Now my question is that it seems to me $C_d(\mathbf{x})$ is a divergent integral as the integrand doesn't decay fast enough when $\mathbf{q}\to\infty$, except in $d=1$. So I would naively guess the integral is convergent in $d=1$, while in $d \geq 2$ it diverges, which is exactly opposite what Kardar claims.

I guess there is some type of regularization scheme at work in Kardar's approach (maybe momentum cutoff or dimensional regularization), but I don't understand it exactly and in which of the steps outlined above it's been applied.

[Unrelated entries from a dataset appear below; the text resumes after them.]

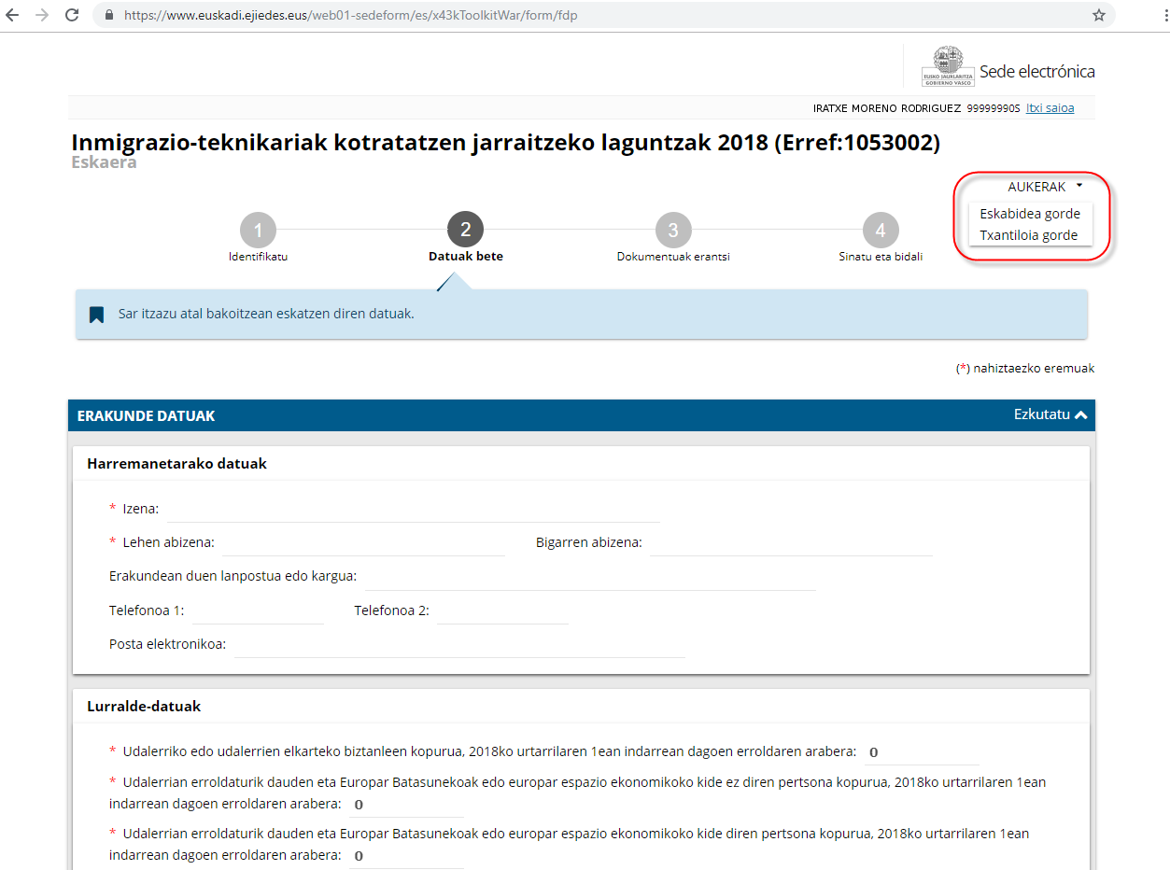The width and height of the screenshot is (1170, 870).
Task: Focus the Lehen abizena field
Action: (363, 543)
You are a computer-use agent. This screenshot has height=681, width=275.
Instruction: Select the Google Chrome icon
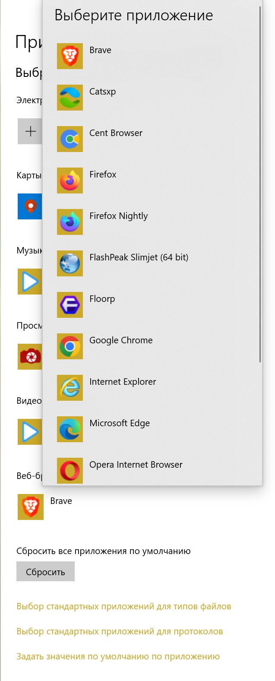click(70, 346)
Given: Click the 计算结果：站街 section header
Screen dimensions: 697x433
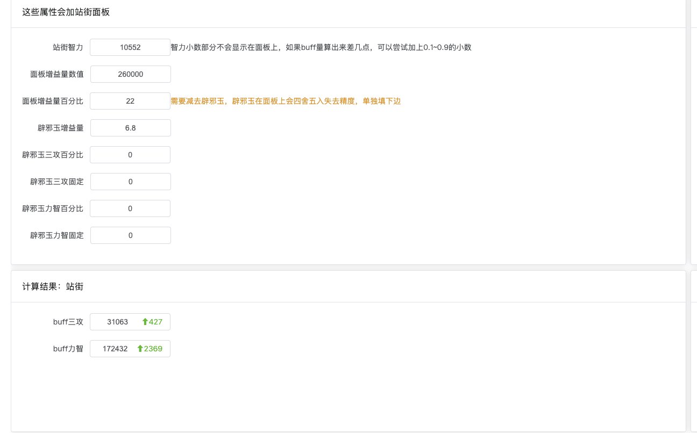Looking at the screenshot, I should pyautogui.click(x=53, y=287).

I tried calculating the integral directly (in the $d$ dimensional sphereical coordinates) hoping that I can apply the momentum cutoff on the final result and compare it with Kardar's solution, but have no clue how to do the calculation since the angle between $\mathbf{q}$ and $\mathbf{x}$ introduced by $e^{i\mathbf{q}\cdot\mathbf{x}}$ makes it complicated.

EDIT

I see the integral needs probably both lower and upper cutoffs (say $\Lambda_l$ and $\Lambda_u$) to converge, depending on the dimensionality of the space so \begin{equation} C_d(\mathbf{x}) = \lim_{\substack{\Lambda_u\to\infty \\ \Lambda_l \to 0}} \left\lbrace\mathcal{F}(|\mathbf{x}|) + \mathcal{G}(\Lambda_{u}, \Lambda_{l}) + c_0\right\rbrace. \end{equation} (The above form probably needs justification)

Then one argues the function $\mathcal{G}$ doesn't affect the correlations meaningfully (it is just a constant that approaches infinity) and we only study the behavior of function $\mathcal{F}$. My question is how to make sure the manipulation in Kardar's book is exactly doing this.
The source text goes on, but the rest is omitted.